Monday, November 30, 2009

Climate Politics

On the 2008 June issue of Outcrop, the UP Baguio official publication, I wrote a feature article about the call to mitigate climate change. Entitled “Seconds to Shutdown”, the article was a combination of research, analysis and significantly, calls to environmental social responsibilities. 17 months later, I have written what you are reading right now.


Seventeen months may not be very long for the Earth’s calendar, but it is for the human race, as it is fast-paced, and let alone the fact that we are on a race against global warming. This being considered, we should be asking what has been done, instead, what is more evident are the things that have not been done.



Three days ago, I attended a lecture by Larry Lohman for the Deconstructing Discourse and Activist Retooling Programme or DDARP at the University of the Philipines Diliman. He gave light to today’s climate politics and climate justice. To start his lecture, he showed us a simple illustration symbolizing the causes of climate change – fossil fuel being taken out of the ground - and then showed a very simple solution – putting a cork on that ground’s hole. “And if there’s any solution that does not lead to this, it is not a solution”, he added.


To add more details to this very simple problem-solution slideshow, he started talking about the politics of this solution.

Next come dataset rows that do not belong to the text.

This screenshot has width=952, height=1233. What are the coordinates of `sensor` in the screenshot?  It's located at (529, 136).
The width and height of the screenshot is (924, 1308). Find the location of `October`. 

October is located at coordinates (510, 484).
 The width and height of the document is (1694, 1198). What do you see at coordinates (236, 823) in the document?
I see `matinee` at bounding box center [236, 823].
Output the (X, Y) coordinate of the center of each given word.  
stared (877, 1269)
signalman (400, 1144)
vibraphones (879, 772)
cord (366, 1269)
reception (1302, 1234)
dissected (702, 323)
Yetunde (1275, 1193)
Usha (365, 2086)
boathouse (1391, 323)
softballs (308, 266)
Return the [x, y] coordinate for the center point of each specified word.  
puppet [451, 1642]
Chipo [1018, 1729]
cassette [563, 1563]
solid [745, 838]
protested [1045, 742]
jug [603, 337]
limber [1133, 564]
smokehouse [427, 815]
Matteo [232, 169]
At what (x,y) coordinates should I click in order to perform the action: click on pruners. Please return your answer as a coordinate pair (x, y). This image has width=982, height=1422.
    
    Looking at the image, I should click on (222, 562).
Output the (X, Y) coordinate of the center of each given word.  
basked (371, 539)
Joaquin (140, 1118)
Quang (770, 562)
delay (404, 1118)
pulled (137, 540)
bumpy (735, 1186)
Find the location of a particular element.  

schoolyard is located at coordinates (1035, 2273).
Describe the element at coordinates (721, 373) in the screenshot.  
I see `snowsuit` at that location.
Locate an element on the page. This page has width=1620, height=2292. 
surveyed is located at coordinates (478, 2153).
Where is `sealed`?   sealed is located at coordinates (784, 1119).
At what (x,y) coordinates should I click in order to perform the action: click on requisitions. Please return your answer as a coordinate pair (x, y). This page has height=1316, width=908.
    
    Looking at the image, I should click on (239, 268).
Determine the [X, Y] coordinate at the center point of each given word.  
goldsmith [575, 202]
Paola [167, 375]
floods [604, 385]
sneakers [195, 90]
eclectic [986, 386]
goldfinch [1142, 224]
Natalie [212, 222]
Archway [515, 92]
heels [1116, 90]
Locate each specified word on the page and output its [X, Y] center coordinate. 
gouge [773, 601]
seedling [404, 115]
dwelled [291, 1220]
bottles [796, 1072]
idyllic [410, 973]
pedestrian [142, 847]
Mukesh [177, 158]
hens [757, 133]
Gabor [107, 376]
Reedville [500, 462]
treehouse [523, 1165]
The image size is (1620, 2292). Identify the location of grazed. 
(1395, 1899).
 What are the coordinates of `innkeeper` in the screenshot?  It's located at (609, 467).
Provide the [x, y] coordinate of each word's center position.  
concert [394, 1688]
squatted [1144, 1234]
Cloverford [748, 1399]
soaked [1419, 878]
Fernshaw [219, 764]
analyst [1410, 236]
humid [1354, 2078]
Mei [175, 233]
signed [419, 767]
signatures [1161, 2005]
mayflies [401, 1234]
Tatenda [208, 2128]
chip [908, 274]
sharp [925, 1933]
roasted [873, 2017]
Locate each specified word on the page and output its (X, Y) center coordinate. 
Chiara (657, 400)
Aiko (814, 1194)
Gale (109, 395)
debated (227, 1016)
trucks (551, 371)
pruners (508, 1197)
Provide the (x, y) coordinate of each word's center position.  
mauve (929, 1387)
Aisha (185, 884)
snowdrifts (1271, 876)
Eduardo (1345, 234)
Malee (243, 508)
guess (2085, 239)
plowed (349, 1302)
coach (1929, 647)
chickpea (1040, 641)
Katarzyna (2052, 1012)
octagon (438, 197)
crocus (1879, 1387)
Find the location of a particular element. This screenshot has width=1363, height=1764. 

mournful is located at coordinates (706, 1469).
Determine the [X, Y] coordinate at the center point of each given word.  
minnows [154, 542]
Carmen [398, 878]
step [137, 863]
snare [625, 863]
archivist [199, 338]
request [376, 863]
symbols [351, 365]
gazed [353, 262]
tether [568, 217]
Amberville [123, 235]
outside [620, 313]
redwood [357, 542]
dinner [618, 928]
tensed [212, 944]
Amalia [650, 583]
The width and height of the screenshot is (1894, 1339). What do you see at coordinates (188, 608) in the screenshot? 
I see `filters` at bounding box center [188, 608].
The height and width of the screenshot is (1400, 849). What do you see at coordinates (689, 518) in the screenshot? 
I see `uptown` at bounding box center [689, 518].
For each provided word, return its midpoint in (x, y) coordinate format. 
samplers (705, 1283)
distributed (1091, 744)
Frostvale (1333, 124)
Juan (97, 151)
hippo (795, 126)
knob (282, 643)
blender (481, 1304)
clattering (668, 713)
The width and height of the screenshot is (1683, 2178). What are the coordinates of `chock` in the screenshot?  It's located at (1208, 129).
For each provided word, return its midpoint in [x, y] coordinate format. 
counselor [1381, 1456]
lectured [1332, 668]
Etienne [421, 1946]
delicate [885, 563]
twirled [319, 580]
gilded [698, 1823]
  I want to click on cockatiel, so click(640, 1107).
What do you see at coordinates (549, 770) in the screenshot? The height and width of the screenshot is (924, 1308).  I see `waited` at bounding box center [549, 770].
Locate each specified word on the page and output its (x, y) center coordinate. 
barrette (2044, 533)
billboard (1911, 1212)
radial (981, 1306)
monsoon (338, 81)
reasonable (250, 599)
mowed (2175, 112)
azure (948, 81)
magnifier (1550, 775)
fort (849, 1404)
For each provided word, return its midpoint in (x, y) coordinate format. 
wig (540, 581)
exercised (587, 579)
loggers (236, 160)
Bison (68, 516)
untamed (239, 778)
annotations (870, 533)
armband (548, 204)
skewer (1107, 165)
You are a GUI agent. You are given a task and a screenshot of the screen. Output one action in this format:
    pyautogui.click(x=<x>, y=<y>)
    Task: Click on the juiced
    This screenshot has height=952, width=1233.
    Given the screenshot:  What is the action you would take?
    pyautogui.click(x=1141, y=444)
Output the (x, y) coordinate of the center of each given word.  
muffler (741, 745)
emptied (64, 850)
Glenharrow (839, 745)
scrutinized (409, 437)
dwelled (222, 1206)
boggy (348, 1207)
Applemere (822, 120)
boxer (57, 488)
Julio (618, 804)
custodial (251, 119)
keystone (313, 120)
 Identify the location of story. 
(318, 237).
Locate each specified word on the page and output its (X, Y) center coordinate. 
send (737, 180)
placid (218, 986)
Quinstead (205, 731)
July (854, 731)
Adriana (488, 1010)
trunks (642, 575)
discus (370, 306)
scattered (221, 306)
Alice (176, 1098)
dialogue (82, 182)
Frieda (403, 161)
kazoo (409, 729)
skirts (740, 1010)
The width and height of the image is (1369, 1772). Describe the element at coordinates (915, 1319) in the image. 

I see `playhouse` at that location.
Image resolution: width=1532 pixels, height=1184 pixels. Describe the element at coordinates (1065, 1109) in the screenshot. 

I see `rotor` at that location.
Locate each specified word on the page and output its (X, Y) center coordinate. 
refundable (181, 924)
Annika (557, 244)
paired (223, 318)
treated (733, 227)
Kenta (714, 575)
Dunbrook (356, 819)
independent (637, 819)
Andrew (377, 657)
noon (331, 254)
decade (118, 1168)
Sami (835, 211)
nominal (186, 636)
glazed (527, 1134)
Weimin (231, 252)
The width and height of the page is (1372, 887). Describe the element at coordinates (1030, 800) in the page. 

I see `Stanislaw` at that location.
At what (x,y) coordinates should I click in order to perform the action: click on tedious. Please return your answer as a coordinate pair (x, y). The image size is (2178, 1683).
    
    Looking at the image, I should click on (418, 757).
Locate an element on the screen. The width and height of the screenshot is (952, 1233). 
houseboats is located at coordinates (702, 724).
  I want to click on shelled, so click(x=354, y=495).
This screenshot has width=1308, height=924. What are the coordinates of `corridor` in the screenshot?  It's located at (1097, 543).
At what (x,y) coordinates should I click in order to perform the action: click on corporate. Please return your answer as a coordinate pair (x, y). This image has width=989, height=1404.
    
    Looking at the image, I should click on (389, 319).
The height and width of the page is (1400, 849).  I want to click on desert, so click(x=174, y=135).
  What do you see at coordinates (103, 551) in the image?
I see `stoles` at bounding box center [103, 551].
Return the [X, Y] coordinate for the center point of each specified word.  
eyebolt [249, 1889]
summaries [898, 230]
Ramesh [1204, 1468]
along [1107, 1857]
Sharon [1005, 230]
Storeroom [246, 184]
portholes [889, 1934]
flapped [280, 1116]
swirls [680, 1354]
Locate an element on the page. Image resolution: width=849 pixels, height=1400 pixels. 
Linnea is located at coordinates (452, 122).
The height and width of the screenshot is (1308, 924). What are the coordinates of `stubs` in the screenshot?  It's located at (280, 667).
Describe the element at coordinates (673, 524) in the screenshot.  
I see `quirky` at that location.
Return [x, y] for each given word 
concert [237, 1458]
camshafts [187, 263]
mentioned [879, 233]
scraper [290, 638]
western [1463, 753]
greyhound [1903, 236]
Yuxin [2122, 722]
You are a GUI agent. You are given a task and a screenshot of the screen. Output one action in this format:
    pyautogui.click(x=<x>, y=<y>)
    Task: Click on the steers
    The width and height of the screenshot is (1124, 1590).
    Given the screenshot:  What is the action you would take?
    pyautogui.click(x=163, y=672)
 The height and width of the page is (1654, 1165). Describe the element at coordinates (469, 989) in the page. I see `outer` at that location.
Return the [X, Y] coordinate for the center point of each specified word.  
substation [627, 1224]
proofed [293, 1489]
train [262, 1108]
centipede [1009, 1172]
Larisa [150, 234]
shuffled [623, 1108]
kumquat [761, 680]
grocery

He introduced the audience to the idea of “Carbon Trading” – the commerce of pollution rights. This system makes pollution rights, or carbon footprint for ordinary people, a commodity. This is based on the principle that the [economic] north owes the [economic] south, as many environmental activists would put it. This is one “solution” that is in practice today, Lohman says.


The lecture went on about just solutions to solve the climate crises, until it came to the open forum. I stood up and asked “Given the circumstances – the economic north not doing enough of their corporate social responsibilities – does the third world stand a chance at leading this global economic and political initiative?” He has one answer to that question – “absolutely.”


Larry Lohman is an American lecturer in front of an audience of one Chinese and about a hundred Filipinos. But he is not lying.


Our world today may look like a snapshot out of the scene between David and Goliath, a duel between the North and the South – economically and politically. But then, at the height of global interdependence, we all now look at what each other’s doing at a risk to overthrow abusive and monopolistic forces – the “Neoclassical Liberalism”, the “Free World”, a world in continuous pursuit of justice.


And in this world, let alone at a time that the human race stands fragile and struggling, there is significance to every nation’s ascendancy, every leader’s discretion. We have to empower ourselves and in effect, start the initiative. Not one human voice shall stand insignificant amidst the threat of an environmental, a political, and a global lack of action.